Friday nights were big nights for two separate events. First and starting at 7 o'clock was the weekly whist drive. Seats for the movies were mostly long wooden benches and were pushed back to the walls. A dozen tables with four chairs at each usually sufficed for the whist players. Card play was for two hours which ended up with a first and a second prize and a booby prize being awarded for the player with the poorest score.

After the whist drive the hall came alive as the younger set showed up. The chairs were removed and the floor was sprinkled with slipperine. This was dance night. The dance was always well attended and ended at two in the morning.  As we lived next door that was when we could get to sleep.

Click the photo to see my Boogie video

Old habits do die hard. At 92 this is me keeping in shape

by doing my version of the Earlsferry town hall boogie.

On other days and nights the hall was used for concerts and plays, bring and buy jumble sales, events to raise money and things like that. Most every day in the week something  was going on in the town hall.  

One show that I well remember (about early 1930's) was the night that Dr Walford Bodie put on his performance.  His specialty was hypnotism and in the demonstrating of his so called resistance to high voltage electrical shock. The highlight of his show was an electric chair into which an assistant strapped him. At the right moment and with a roll call of drums the assistant threw a switch. Huge sparks shot everywhere like as from a Tesla coil. Light bulbs lit up and smoke surrounded the chair. It was announced that 30000 volts of electricity (no doubt at very low amperage) were passing through his body. The audience gasped as he appeared to sizzle. The drumbeat ceased, the switch was unthrown and the smoke died down.  Dr Bodie was unshackled from the chair and he emerged smiling. He was indeed a super showman.

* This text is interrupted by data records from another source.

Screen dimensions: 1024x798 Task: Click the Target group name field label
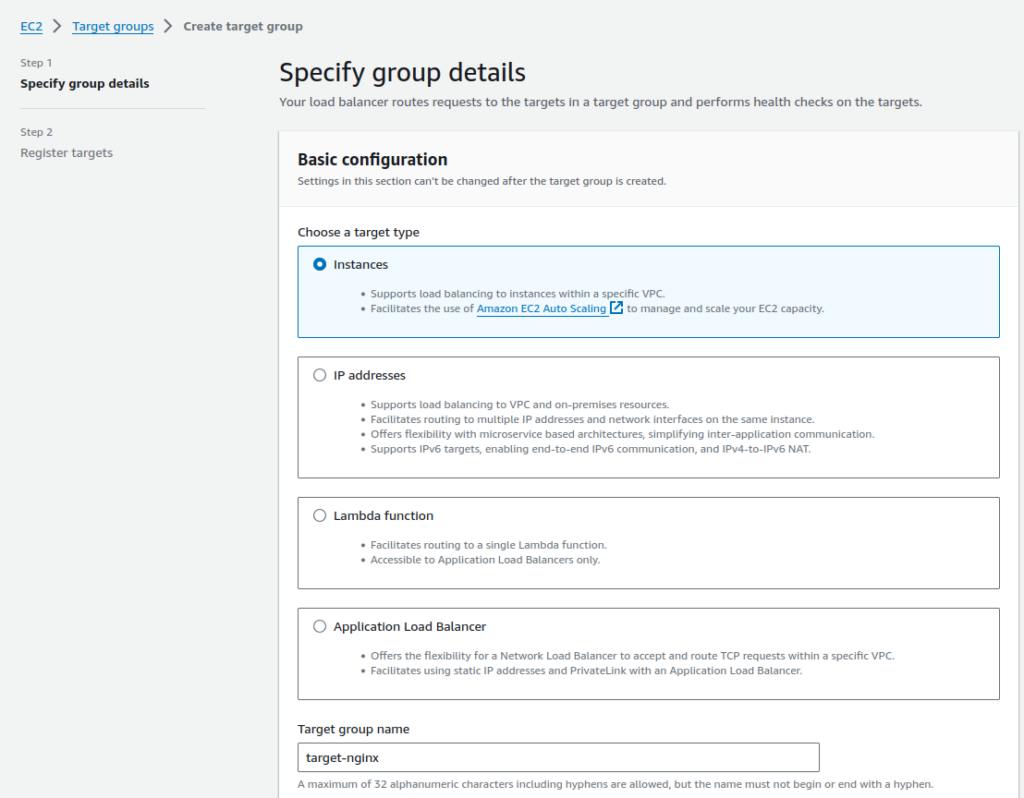pyautogui.click(x=353, y=729)
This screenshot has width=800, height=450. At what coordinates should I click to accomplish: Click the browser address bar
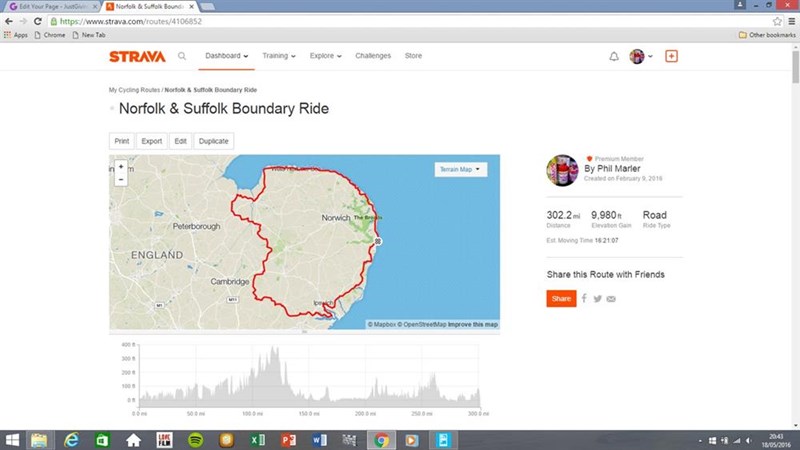click(400, 20)
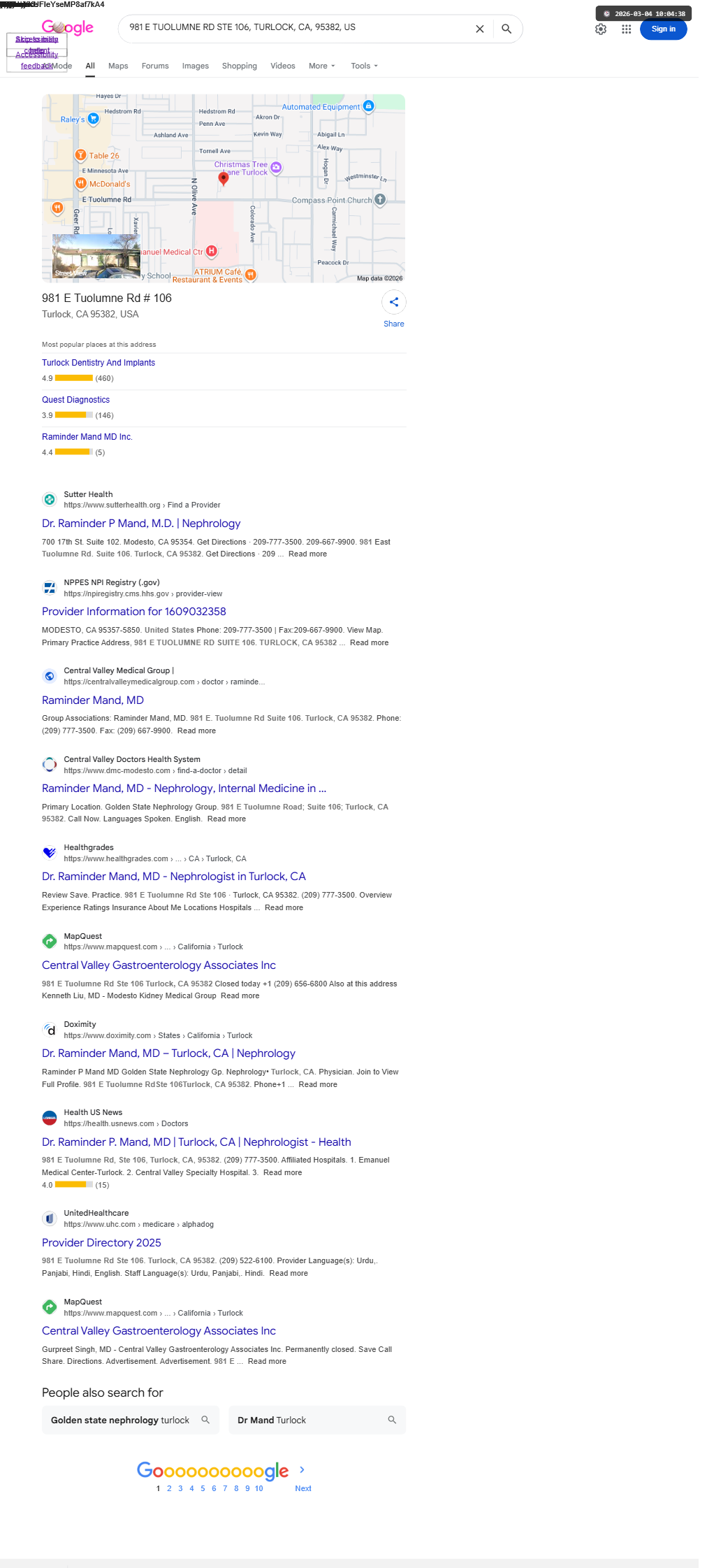The image size is (707, 1568).
Task: Click into the address search field
Action: [x=297, y=27]
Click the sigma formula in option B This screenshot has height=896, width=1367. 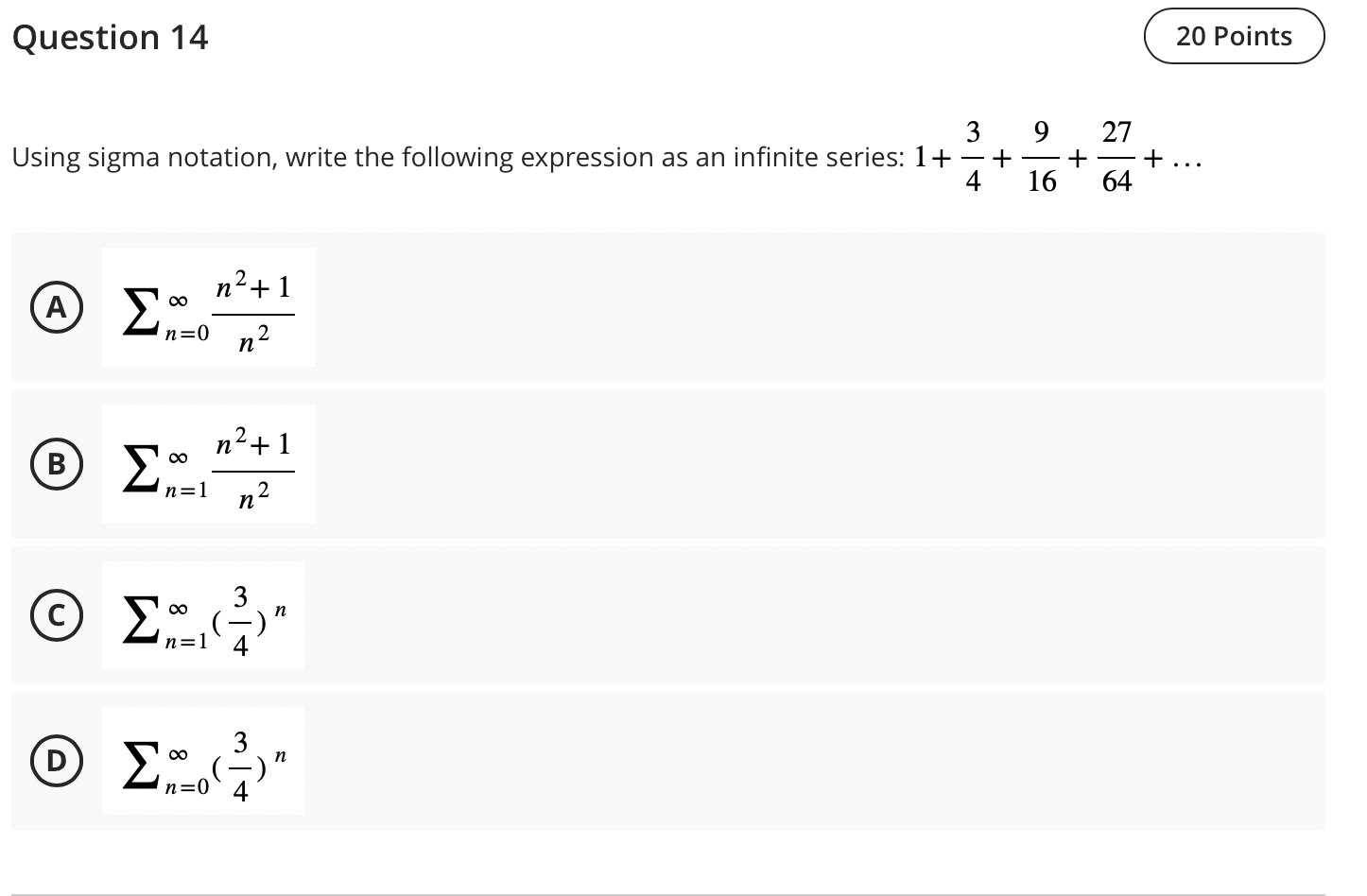(x=208, y=463)
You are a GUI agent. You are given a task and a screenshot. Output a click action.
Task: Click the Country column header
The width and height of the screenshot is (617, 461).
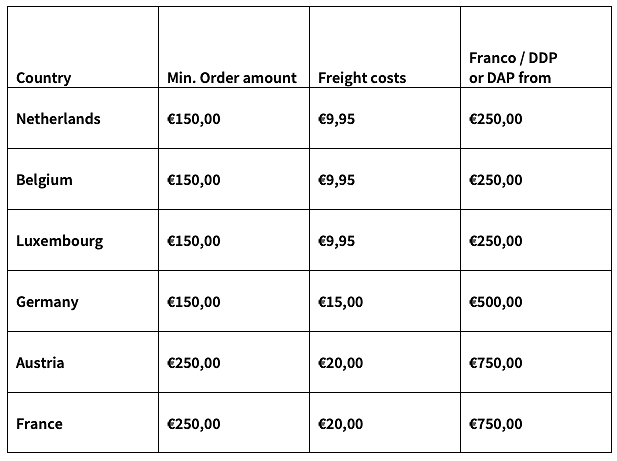point(44,78)
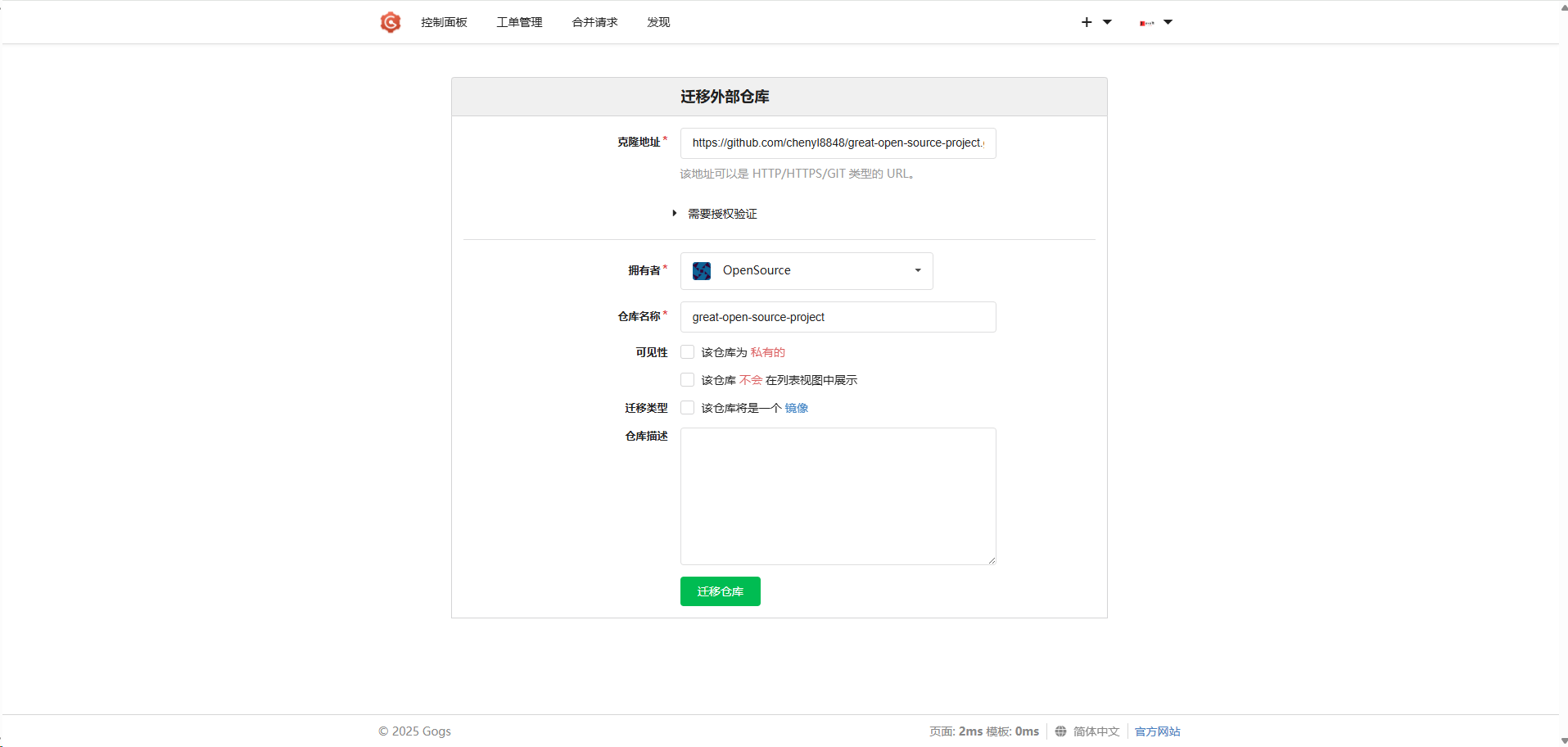
Task: Open the owner OpenSource dropdown
Action: click(x=807, y=271)
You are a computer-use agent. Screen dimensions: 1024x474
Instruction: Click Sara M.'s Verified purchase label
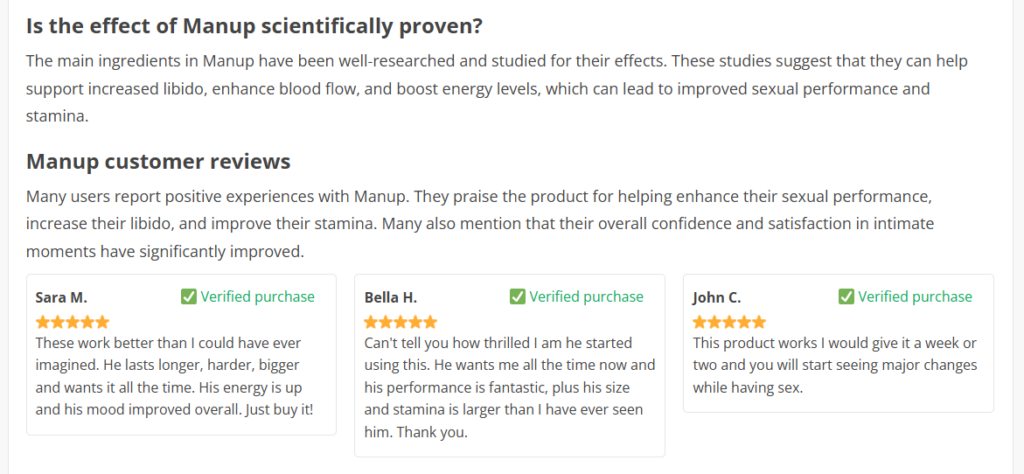tap(257, 297)
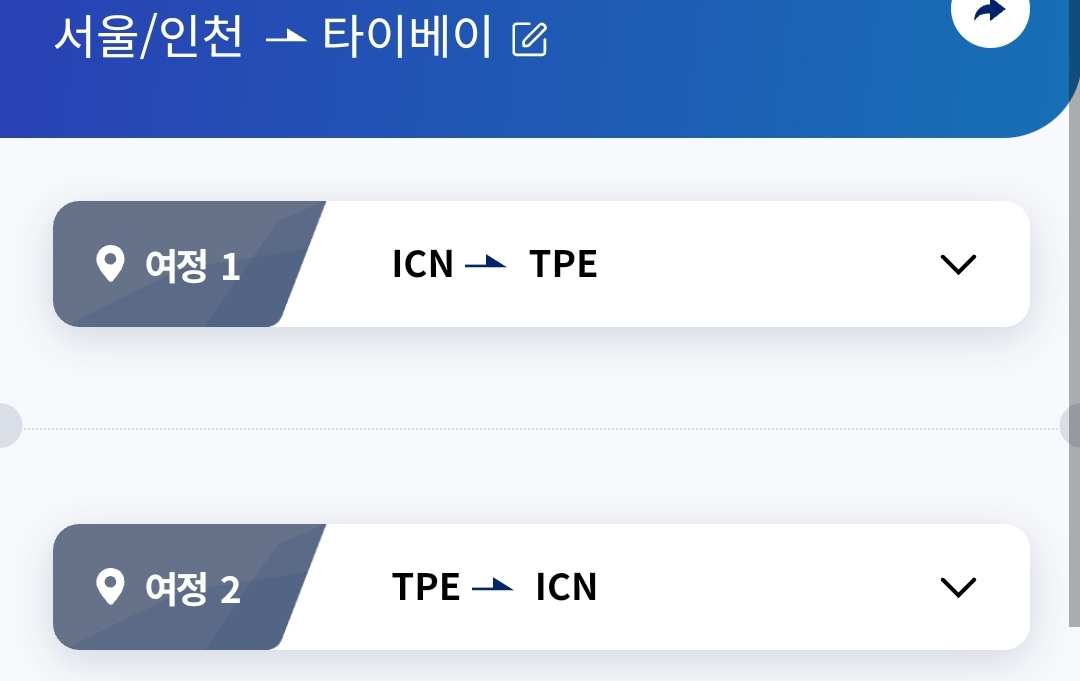
Task: Expand the 여정 1 ICN to TPE details
Action: [x=957, y=264]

Another night a doctor rented the hall to extol the great health and medicinal benefits of wearing an iodine locket around the neck .This was supposed to ward off whatever ailed you. He sold a bundle of them as most of the villagers wore them for years until we wised up.

Every evening, at 8 o'clock, the "curfew" bell in the steeple of the Town Hall was rung. There was never an actual curfew but the bell was rung for about five minutes just to keep alive an old Earlsferry tradition.  As it got dark the village lamplighter went around the village lighting all of the street gas lamps.

In a back room of the Town Hall was the Council Chambers where the elected members of the Earlsferry and Elie Town council met once a month to conduct the affairs of the joint villages. In the council chambers were stored the records and artifacts of the villages, the provosts gold chain of office (which as I remember was a gift from Elie's Miss Allison) and things like that. The walls were hung with other old pictures and the framed Coat of Arms of the joint villages of Earlsferry and Elie.

On Saturday mornings the council chambers became the Court of Law. If Wilson the bobby had formally charged anyone for a misdemeanor this is where he came for the charge to be read and the sentence, if any, to be levied. My dad, Tom Reekie, for several years was Bailie Reekie.  It was his job to be the sentencing magistrate, if the accused was found guilty. Earlsferry and Elie being a pair of small towns everybody knew everybody else so it was a difficult job for my father to levy jail time.  My father, Tom, was well known to always be lenient and his sentences usually took the form of a good talking to and "now, go away and behave yourself."

My brother Noel reminds me---- on one occasion our dad, Tom, had fined a young man for whatever it was that he did, then, feeling sorry for him, Tom paid the fine himself.